LaSaracina: The finance situation right now is as bad as I've ever seen it, but Big Pharma has never been more desperate for products. They are looking at a patent cliff that's unprecedented.
Hollingsworth: Do you think the buyers in larger biotech pharma companies are more interested in buying diagnostics than they used to be?

Bozik: I've heard that's the case - there is still interest in diagnostics. Everyone's looking for what's the early test that you can determine whether a product's active or not.

Sorensen: The payors should be interested too, not just big pharma. Big Pharma doesn't always make the best decisions, or pay attention to compounds that don't have huge market sizes.

LaSaracina: As we go in the direction towards personalized medicine, there will be a resurgence of the diagnostic market that will gain importance as we start trying to treat smaller groups of patients that will respond better to therapies.
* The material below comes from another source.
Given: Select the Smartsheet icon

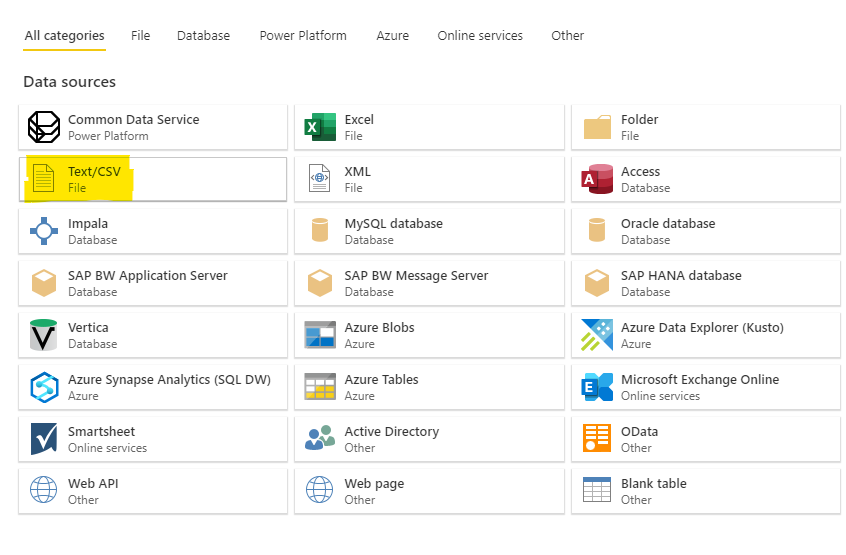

If you can develop a product to monetize before selling your business, that's excellent. In this environment you have to demonstrate that you can move forward.

Bozik: There's an enormous amount of money available from the government. In PA, there's a big effort to shift policy to make small business more competitive for these Phase I Phase II SBIRs. We've had a number of discussions with NIH and NCI. the NIH recognizes they need to make a shift to be more like business - NCI is demonstrating this already. It's easier for them to fund platform technology because it's not as expensive, and shouldn't be disregarded as a source of income.

Thomas: The only drawback is that the money takes a long time.

By Danielle Kozich
on behalf of Pennsylvania Bio
kozich@thebravogroup.com

I apologize if there are any errors in this post; I am a layperson and many of these terms are out of my field of expertise.